6 points, SCA Band 1, 0.125 EFTSL
Undergraduate - Unit
Refer to the specific census and withdrawal dates for the semester(s) in which this unit is offered.
- First semester 2018 (On-campus)
Twelve credit points of second-year Arts units. It is highly recommended that students only take this unit after they have completed two gateway and two cornerstone units in International Relations.
How does power operate in world politics? What is the relationship between power and knowledge about world politics? This unit introduces students to debates in the discipline of International Relations that focus on epistemological questions (or how we know what we know).

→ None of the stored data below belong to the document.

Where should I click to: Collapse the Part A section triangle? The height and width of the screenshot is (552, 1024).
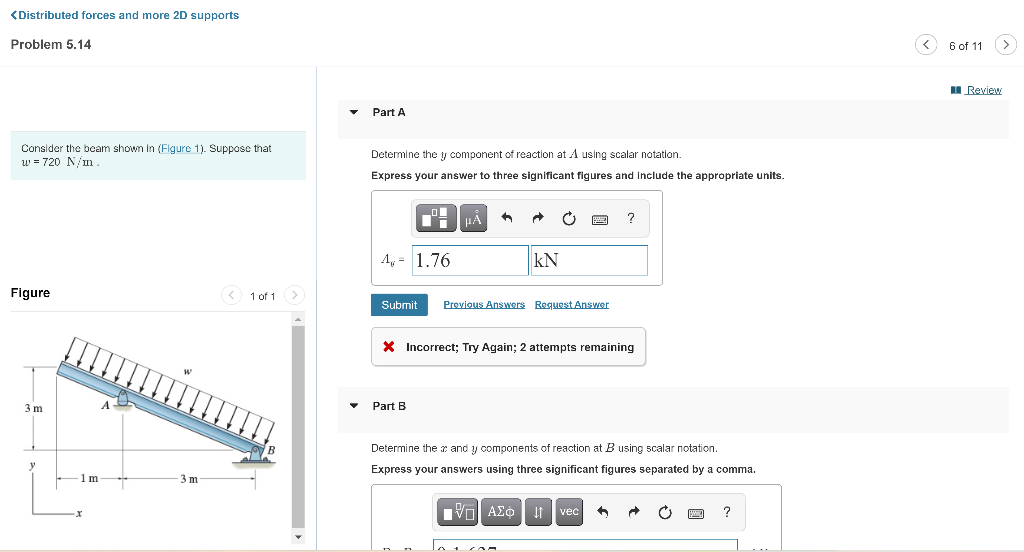[x=354, y=112]
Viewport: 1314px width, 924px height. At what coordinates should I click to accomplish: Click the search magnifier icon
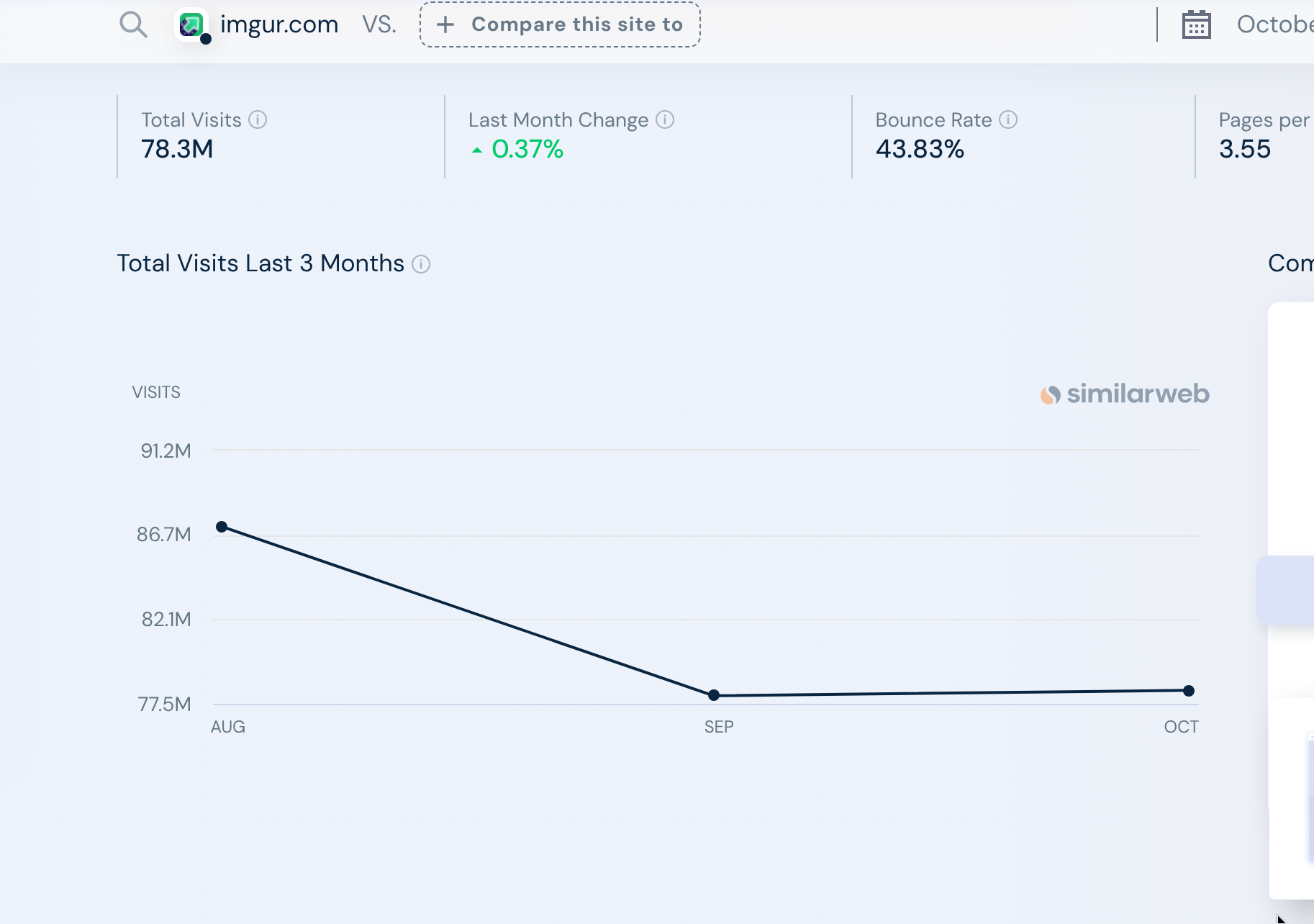[133, 24]

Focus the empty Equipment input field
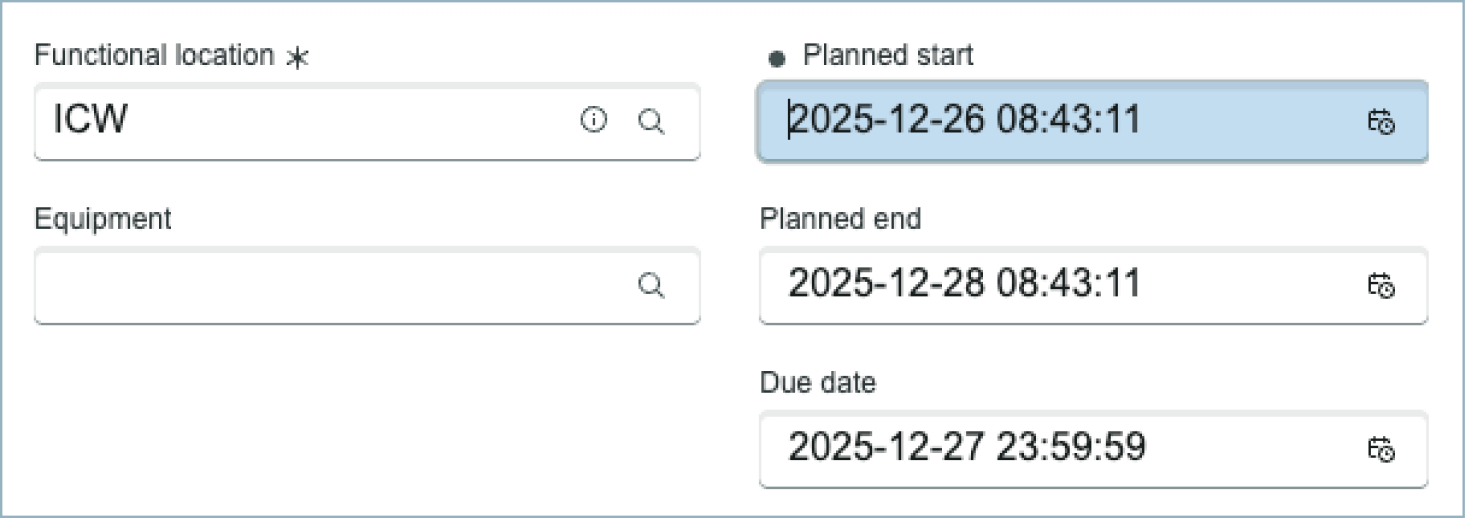pos(330,286)
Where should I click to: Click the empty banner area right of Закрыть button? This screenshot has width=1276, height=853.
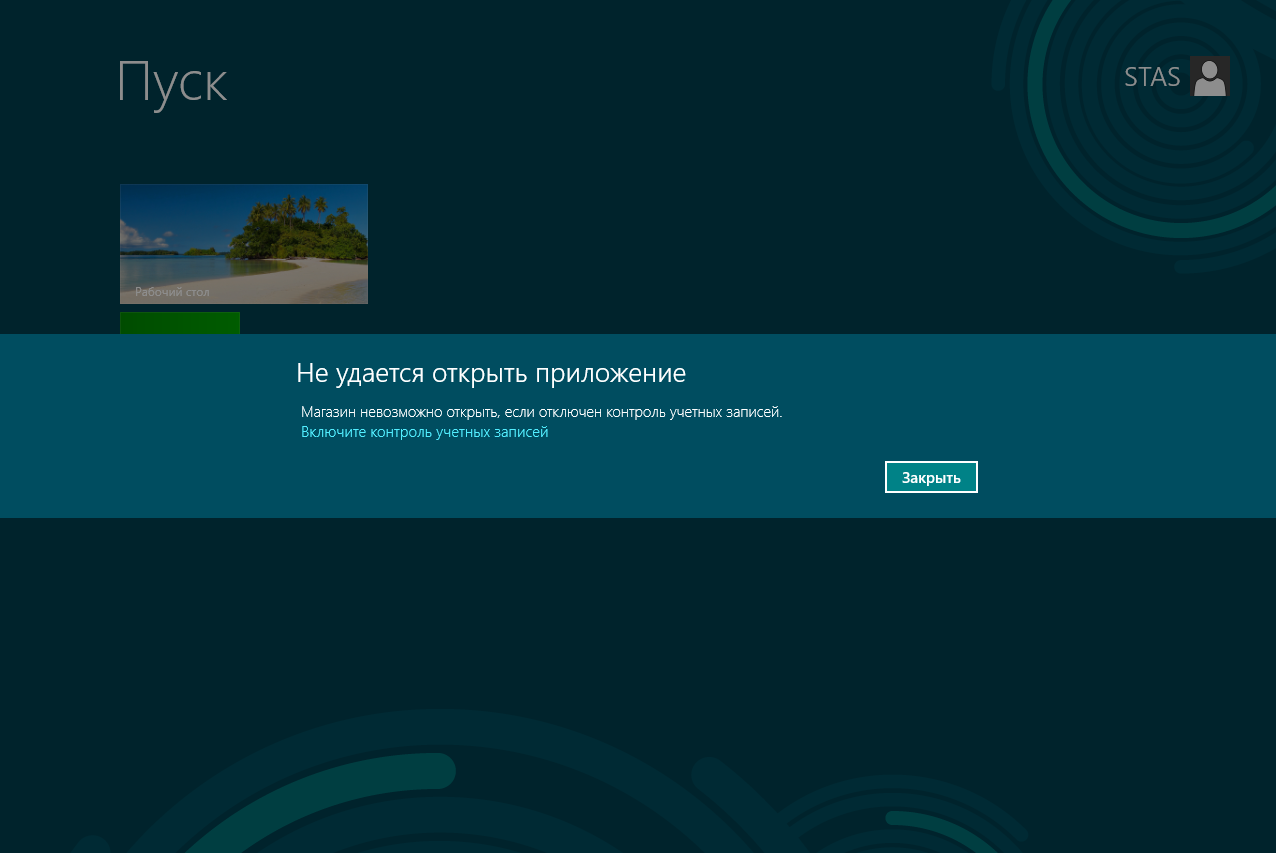click(1120, 477)
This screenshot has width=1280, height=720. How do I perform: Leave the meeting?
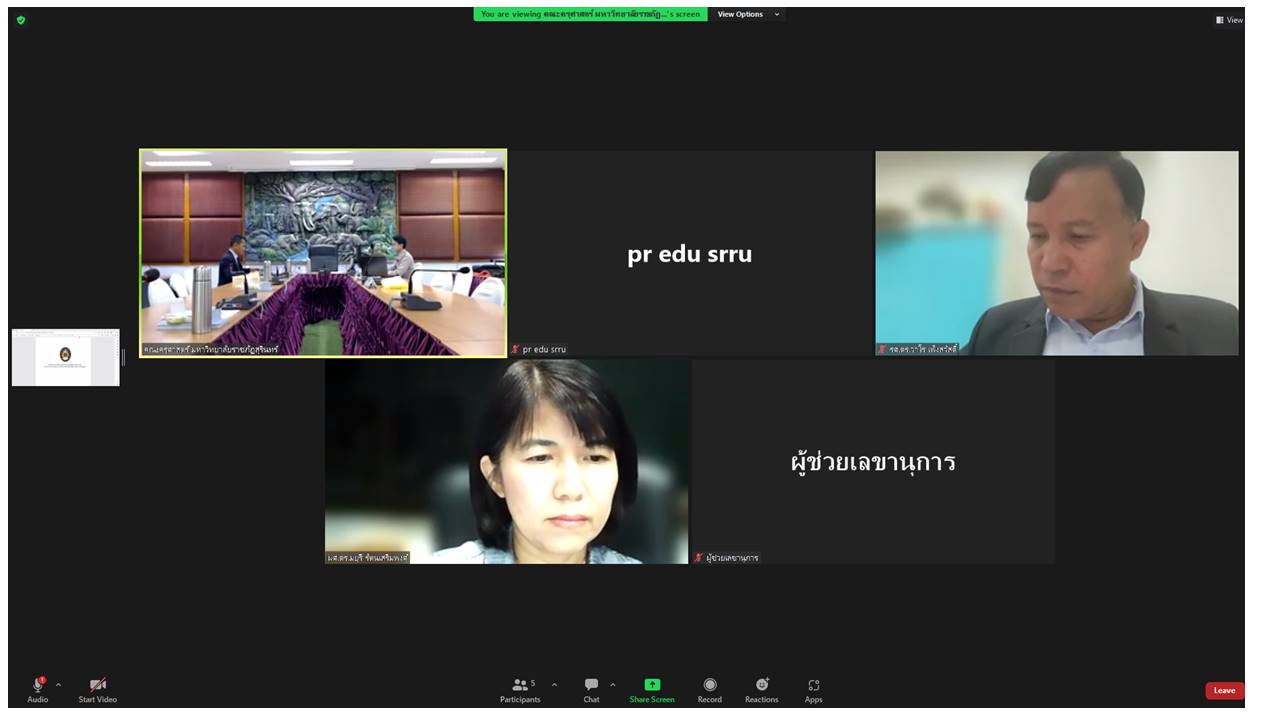click(1224, 690)
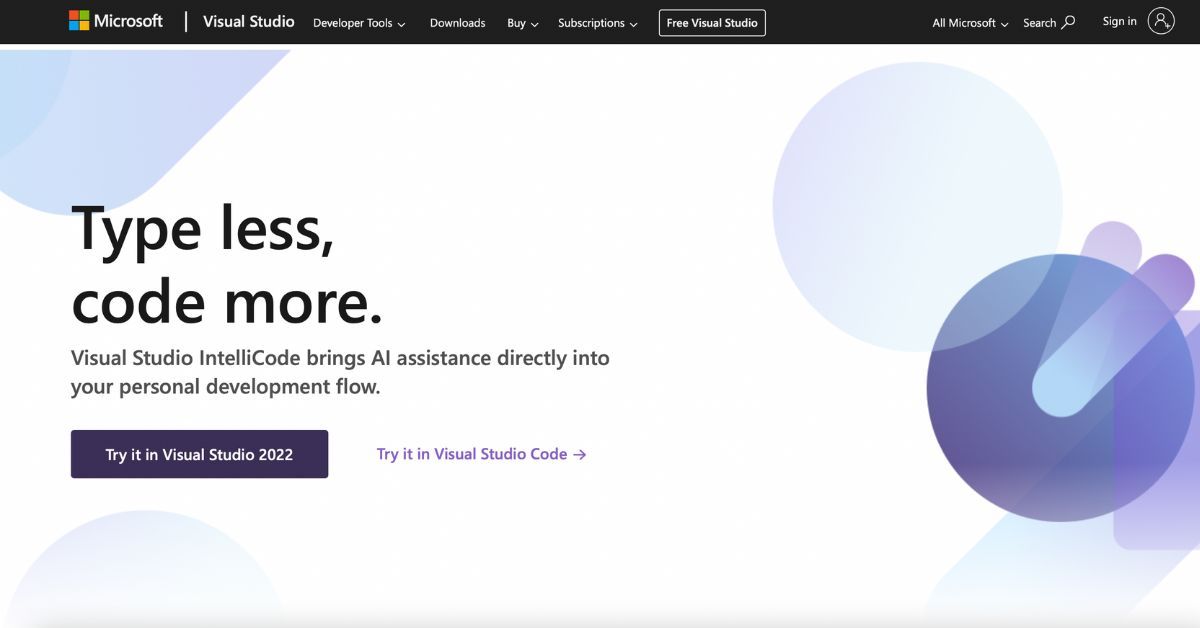Expand the Subscriptions dropdown
1200x628 pixels.
point(597,22)
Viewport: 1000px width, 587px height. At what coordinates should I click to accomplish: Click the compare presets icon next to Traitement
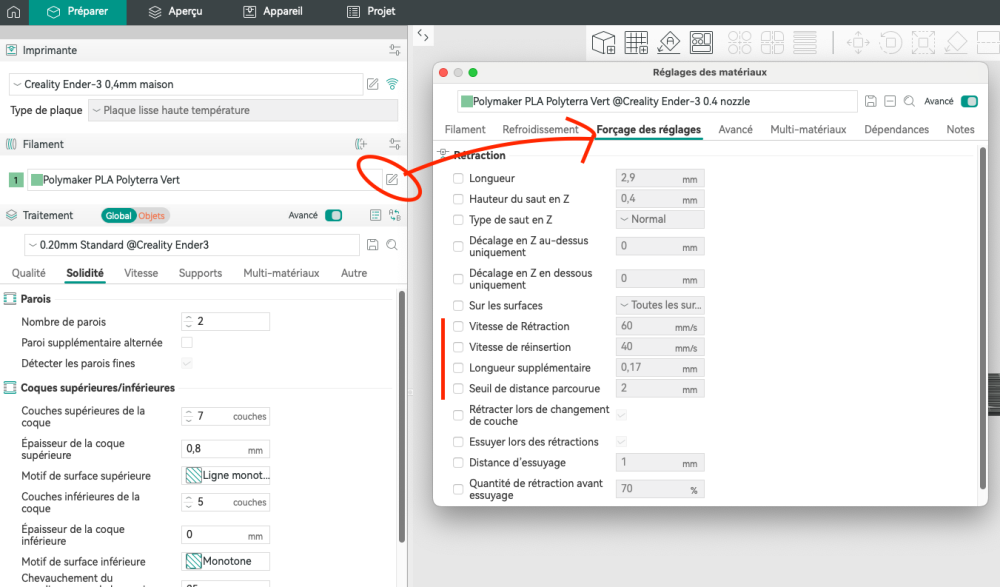coord(395,216)
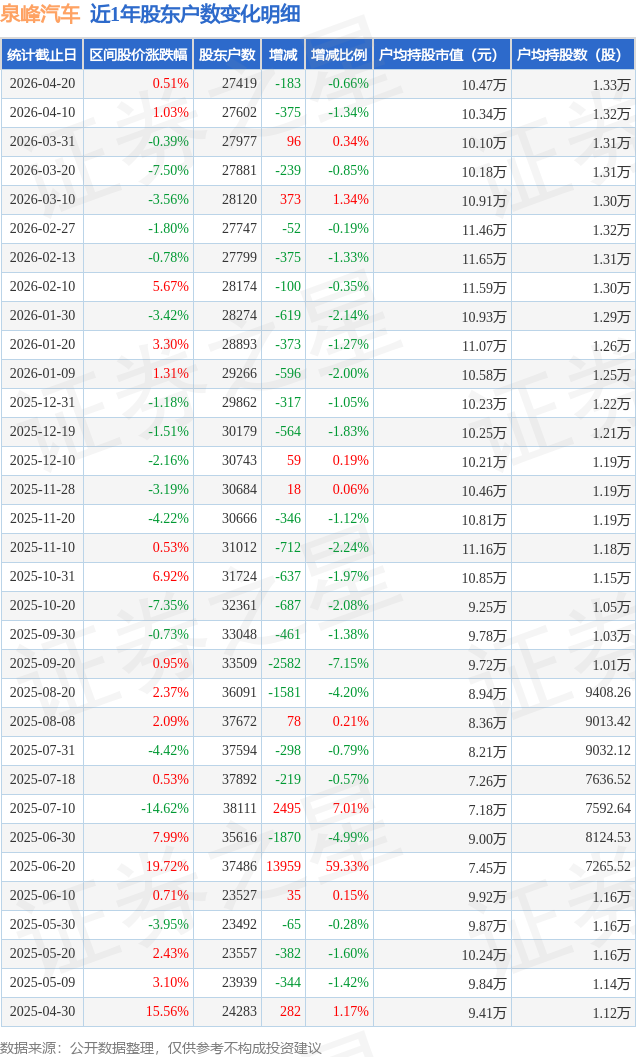
Task: Click the 2025-06-20 date cell
Action: (x=41, y=867)
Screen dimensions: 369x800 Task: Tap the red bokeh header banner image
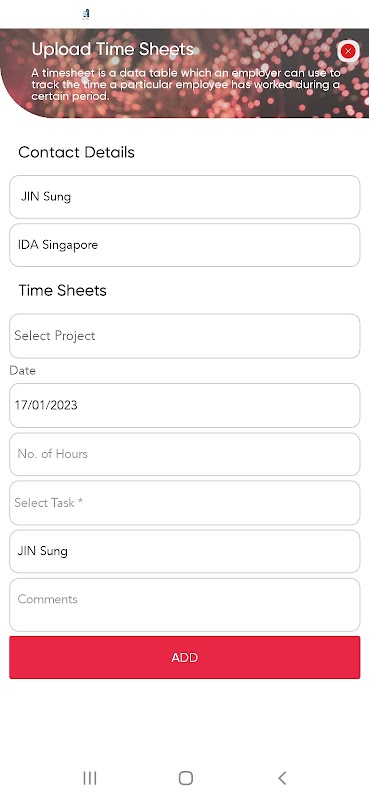pos(185,73)
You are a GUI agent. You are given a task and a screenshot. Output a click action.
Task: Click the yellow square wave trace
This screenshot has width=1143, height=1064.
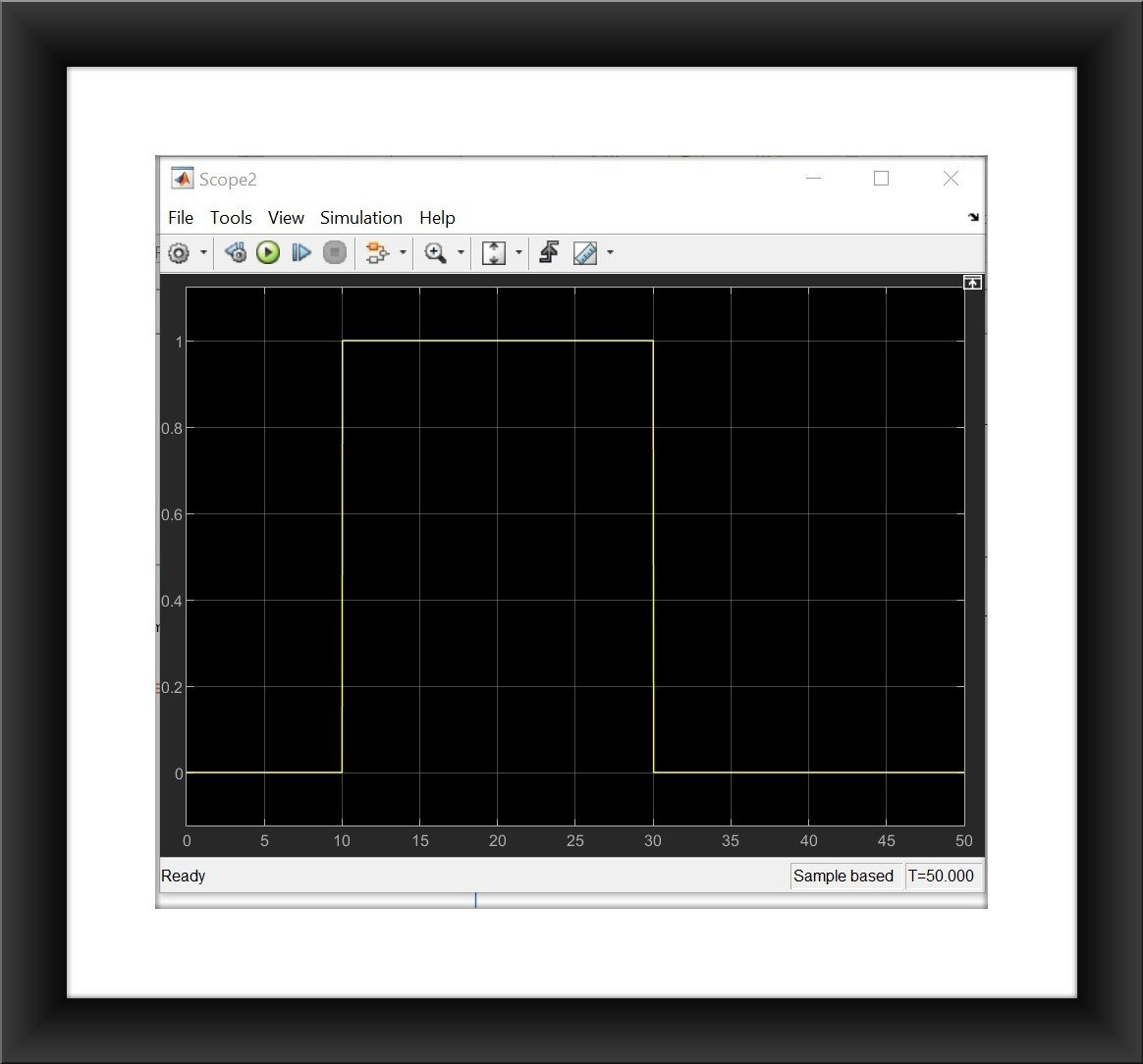(x=491, y=341)
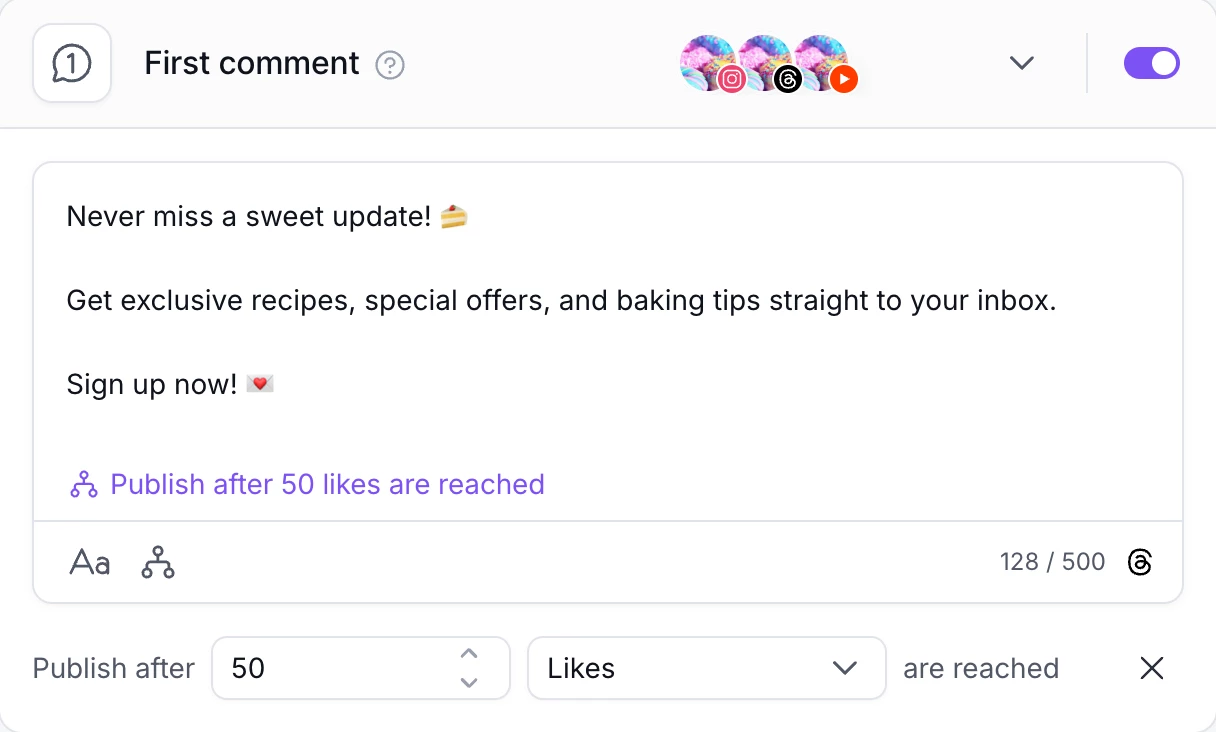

Students will examine foundational, critical, post-structuralist, feminist and post-colonial approaches to knowledge and power within the discipline and explore their implications for key contemporary issues such as the rise of China and the legacies of colonialism. Contending theoretical perspectives offer different possibilities for interpreting politics and acting politically. The unit aims to develop students' critical awareness of the relationship between the politics of knowledge and our options for political practice.
Upon successful completion of this unit students will be able to:
- contextualise the discipline of International Relations within the history of the social sciences;
- demonstrate understanding of the relationship between knowledge and power and its implications for world politics;
- apply and compare diverse theoretical perspectives in order to define and analyse issues in world politics;
- demonstrate an understanding of the different possibilities for action that are enabled by contending theoretical perspectives in International Relations;
- communicate complex ideas in a manner (written and spoken) appropriate to an academic and general audience;
- demonstrate independent research skills appropriate for the capstone level.
Within semester assessment: 100%
Minimum total expected workload to achieve the learning outcomes for this unit is 144 hours per semester typically comprising a mixture of scheduled learning activities and independent study. A unit requires on average three/four hours of scheduled activities per week. Scheduled activities may include a combination of teacher directed learning, peer directed learning and online engagement.